Collection entries
◆ ◆ ◆ ◆

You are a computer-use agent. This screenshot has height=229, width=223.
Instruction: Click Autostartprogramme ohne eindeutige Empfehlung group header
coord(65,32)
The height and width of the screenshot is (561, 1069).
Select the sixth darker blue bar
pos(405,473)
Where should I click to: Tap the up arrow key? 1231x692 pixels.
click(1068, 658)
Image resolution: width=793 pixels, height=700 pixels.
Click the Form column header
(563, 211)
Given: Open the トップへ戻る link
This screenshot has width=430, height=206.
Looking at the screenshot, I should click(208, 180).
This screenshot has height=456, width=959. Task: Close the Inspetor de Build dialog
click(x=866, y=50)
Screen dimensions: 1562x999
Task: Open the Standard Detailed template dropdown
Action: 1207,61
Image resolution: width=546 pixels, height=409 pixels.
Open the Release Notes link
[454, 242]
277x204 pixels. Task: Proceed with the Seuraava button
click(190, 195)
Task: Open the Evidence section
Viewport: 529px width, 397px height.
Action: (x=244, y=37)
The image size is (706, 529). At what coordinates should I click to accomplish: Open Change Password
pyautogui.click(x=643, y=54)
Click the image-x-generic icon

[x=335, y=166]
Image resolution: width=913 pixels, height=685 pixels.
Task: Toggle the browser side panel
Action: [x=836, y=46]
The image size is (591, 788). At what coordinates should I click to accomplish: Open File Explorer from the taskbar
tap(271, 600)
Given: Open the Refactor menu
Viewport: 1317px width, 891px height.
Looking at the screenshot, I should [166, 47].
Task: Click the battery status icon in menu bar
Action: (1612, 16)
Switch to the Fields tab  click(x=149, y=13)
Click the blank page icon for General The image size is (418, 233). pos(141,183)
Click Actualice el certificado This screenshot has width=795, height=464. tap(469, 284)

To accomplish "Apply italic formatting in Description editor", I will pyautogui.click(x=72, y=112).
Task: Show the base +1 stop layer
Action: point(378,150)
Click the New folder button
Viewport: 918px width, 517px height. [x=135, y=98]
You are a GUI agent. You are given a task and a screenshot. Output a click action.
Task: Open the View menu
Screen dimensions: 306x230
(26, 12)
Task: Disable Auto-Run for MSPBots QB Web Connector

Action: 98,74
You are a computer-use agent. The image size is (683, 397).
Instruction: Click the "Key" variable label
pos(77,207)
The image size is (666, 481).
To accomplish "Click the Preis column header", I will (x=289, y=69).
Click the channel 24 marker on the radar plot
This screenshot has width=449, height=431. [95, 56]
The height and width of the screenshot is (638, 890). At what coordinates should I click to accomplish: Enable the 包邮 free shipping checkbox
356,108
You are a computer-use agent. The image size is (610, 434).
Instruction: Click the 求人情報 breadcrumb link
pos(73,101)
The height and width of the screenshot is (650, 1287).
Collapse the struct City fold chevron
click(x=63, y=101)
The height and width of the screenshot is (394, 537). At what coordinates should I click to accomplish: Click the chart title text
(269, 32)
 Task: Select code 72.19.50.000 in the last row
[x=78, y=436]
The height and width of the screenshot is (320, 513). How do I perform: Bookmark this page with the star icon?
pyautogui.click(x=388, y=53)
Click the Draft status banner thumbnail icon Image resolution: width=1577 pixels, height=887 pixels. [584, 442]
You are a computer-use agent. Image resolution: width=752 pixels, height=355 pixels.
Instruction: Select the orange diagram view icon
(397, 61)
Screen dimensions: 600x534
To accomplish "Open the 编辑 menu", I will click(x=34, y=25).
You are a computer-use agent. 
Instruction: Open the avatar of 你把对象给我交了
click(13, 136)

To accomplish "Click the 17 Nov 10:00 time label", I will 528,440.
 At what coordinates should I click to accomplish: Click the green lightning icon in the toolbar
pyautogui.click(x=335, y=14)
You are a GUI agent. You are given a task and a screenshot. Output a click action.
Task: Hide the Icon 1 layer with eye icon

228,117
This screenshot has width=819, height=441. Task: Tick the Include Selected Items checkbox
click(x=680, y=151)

◆ ◆ ◆ ◆

YOUR ASSIGNMENT:
Each line from the one that includes "The height and width of the screenshot is (394, 537)." down to the close of the records above is to be given again exactly, and no other line is to appear.

OUTPUT BELOW:
The height and width of the screenshot is (394, 537). At what coordinates should I click to accomplish: Click the chart title text
(269, 32)
 Task: Select code 72.19.50.000 in the last row
[x=78, y=436]
The height and width of the screenshot is (320, 513). How do I perform: Bookmark this page with the star icon?
pyautogui.click(x=388, y=53)
Click the Draft status banner thumbnail icon Image resolution: width=1577 pixels, height=887 pixels. [584, 442]
You are a computer-use agent. Image resolution: width=752 pixels, height=355 pixels.
Instruction: Select the orange diagram view icon
(397, 61)
Screen dimensions: 600x534
To accomplish "Open the 编辑 menu", I will click(x=34, y=25).
You are a computer-use agent. 
Instruction: Open the avatar of 你把对象给我交了
click(13, 136)

To accomplish "Click the 17 Nov 10:00 time label", I will 528,440.
 At what coordinates should I click to accomplish: Click the green lightning icon in the toolbar
pyautogui.click(x=335, y=14)
You are a GUI agent. You are given a task and a screenshot. Output a click action.
Task: Hide the Icon 1 layer with eye icon

228,117
This screenshot has width=819, height=441. Task: Tick the Include Selected Items checkbox
click(x=680, y=151)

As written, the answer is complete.